Firstly, Advocate General Kokott found that Directive 94/25 as amended by Directive 2003/44 in order to include personal watercraft, could not be applied at the time when the main proceedings occurred. Moreover, Article 2(2) of Directive 2003/44 specified that it did not preclude national provisions prohibiting the use of personal watercraft on certain waters if it could be justified by the protection of the environment, provided that they did not infringe the provisions of the Treaty. The national regulations at issue in the main proceedings fell within the category of national measures covered by Article 2(2). Those regulations included a general prohibition on the use of personal watercraft on waters other than general navigable waterways. Hence, under those regulations, the local authority could designate on which waters personal watercraft could be used other than general navigable waterways.

Therefore, the European Court of Justice went on to interpret whether Article 34 TFEU  precluded national regulations such as those in the main proceedings.

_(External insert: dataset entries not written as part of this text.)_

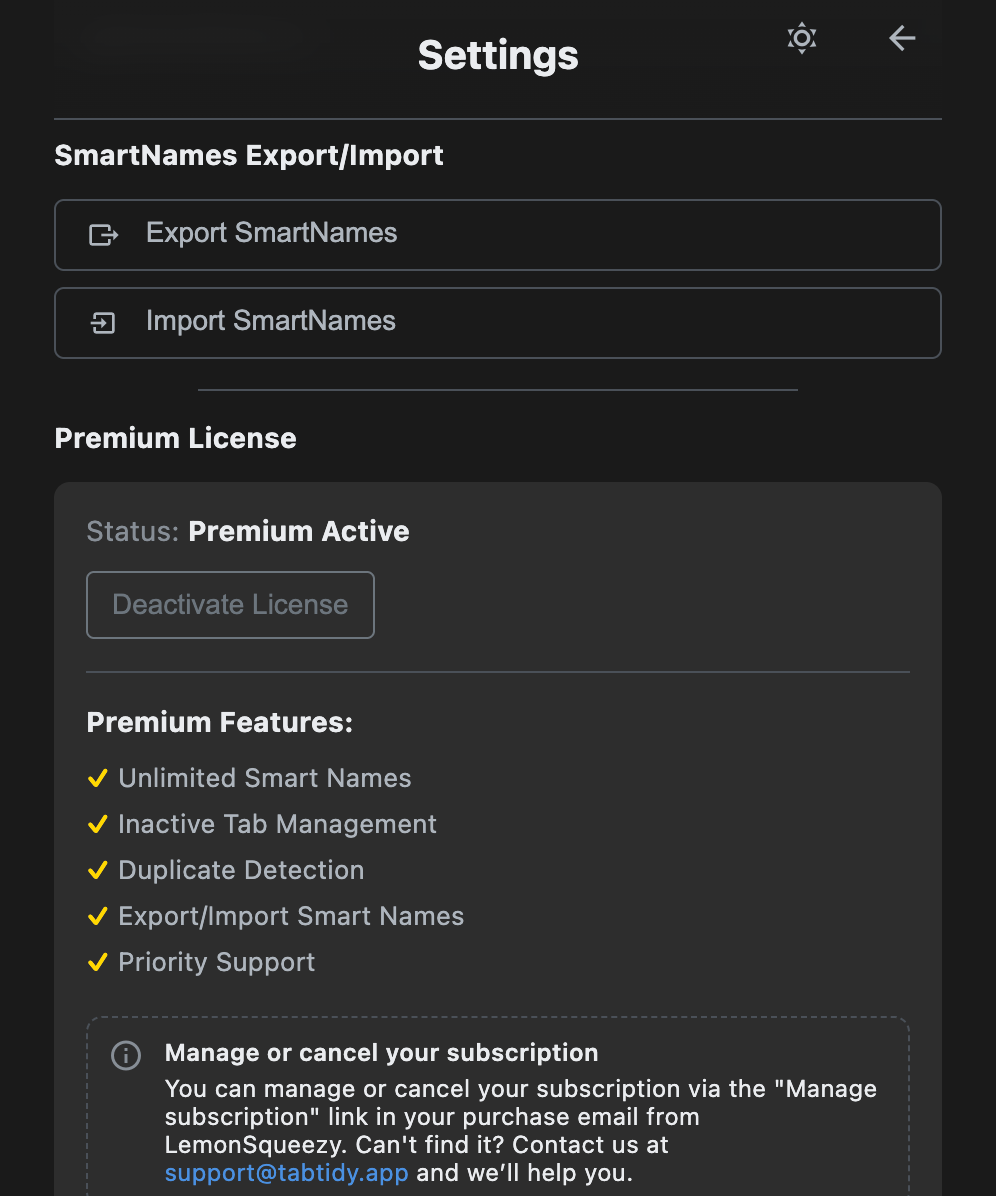Image resolution: width=996 pixels, height=1196 pixels.
Task: Click the checkmark next to Unlimited Smart Names
Action: point(98,778)
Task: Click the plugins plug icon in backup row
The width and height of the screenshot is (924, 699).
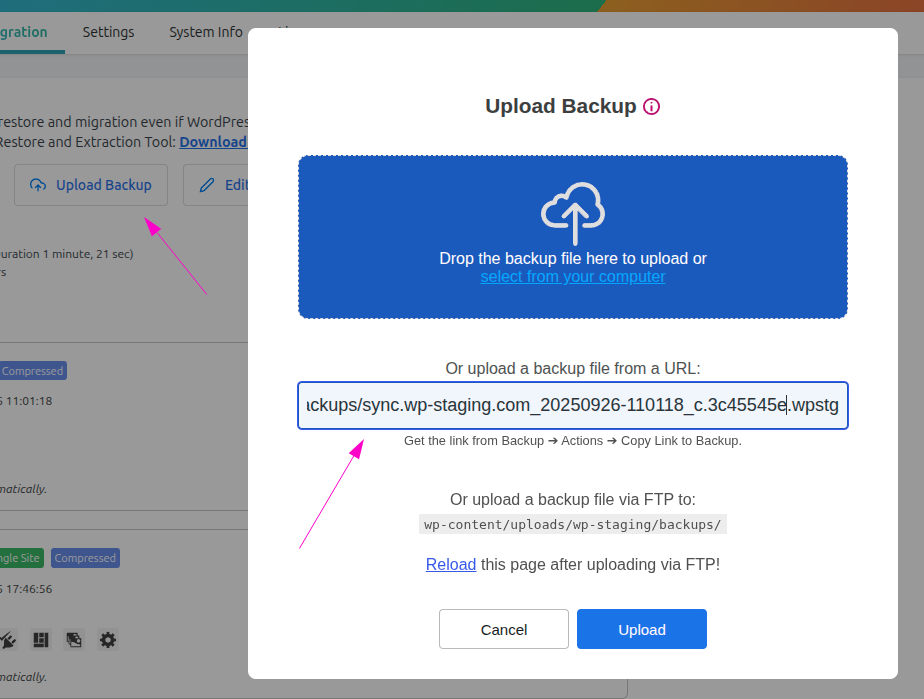Action: click(7, 639)
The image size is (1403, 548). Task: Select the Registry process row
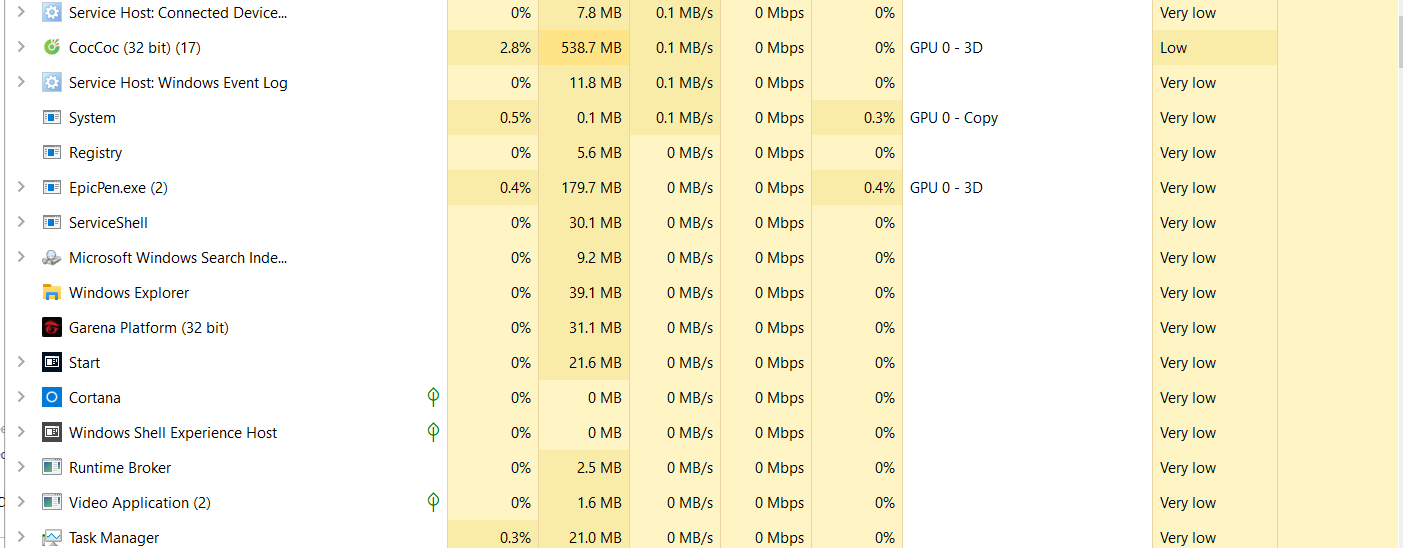pos(95,153)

The Court's approach to Article 34 TFEU has been defined through a series of judgements. The first significant case in this area of law was Dassonville, which defined measures having equivalent effect to a quantitative restriction on imports as ‘All trading rules enacted by Member States which are capable of hindering, directly or indirectly, actually or potentially, intra-Community trade.'  This definition does not discrimination of measures between domestic and imported goods. Instead, it will include anything that hinders the free movement of goods directly or indirectly. Therefore, Cassis de Dijon  confirmed that in the absence of harmonization of legislation, Article 34 TFEU would apply to national rules that did not discriminate against imported goods, but hindered trade because they were different from the trade rules applied in the country of origin. Advocate General Kokott , however, found the Dassonville judgement too broad and therefore raised the judgment in Keck, where the Court removed from the Dassonville formula a new category of non-discriminatory “selling arrangements.” The rules relating to “selling arrangements”, were not considered to fall within Article 34 TFEU, as long as national measures not prescribing the characteristics of products, applying to all traders on the national territory and affecting, in the same manner in law and fact, the marketing in that Member State of domestic and imported products, were present. It was against this background that the Court was requested to determine if, and under what conditions, national measures restricting the “use” of products on the national territory constituted MEQRs.

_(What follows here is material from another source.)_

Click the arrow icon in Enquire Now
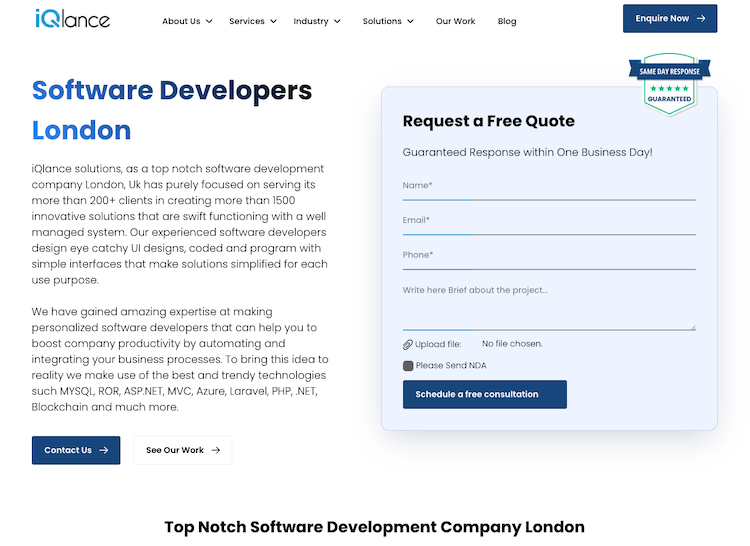Screen dimensions: 750x546 pyautogui.click(x=701, y=19)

The European Court of Justice, re-affirmed the judgement of Commission v Italy , a case decided earlier, which affirmed that measures having equivalent effect refer not only to the discriminatory national rules and the rules that lay down requirements to be met by goods, even if applicable to all products alike, but also to \"any other measure which hinders access of products originating in other Member States to the market of a Member State.\"  The Court specified that it included measures relating to selling arrangements or the use of the product as long as access to the national market is hindered. Although the court has taken up a clearer “market access test” in respect of Article 34 TFEU in Mickelsson and Roos, it is considered to be radical as it completely ignored Keck. The Advocate General addressed what she perceived as the problem posed by “arrangements for use”, which she defined as “national rules governing how and where products may be used.”  She referred to two restrictions: a prohibition on driving cross-country vehicles “off-road” in forests and speed limits on motorways, which she suggested should not be caught under Article 34 TFEU on the basis that their “nature and the intensity of their effects on trade in goods” should be examined. The reason for this was because she believed “arrangements for use also affect the marketing of a product only indirectly through their effects on the purchasing behaviour of consumers.”  As stated in Commission v Italy, if consumers know that there are regulations permitting the use of products, it prevents demand from existing in the market and therefore hinders their importation. As a consequence, she suggested, “the restriction on use does not therefore require any modifications to the personal watercraft themselves.”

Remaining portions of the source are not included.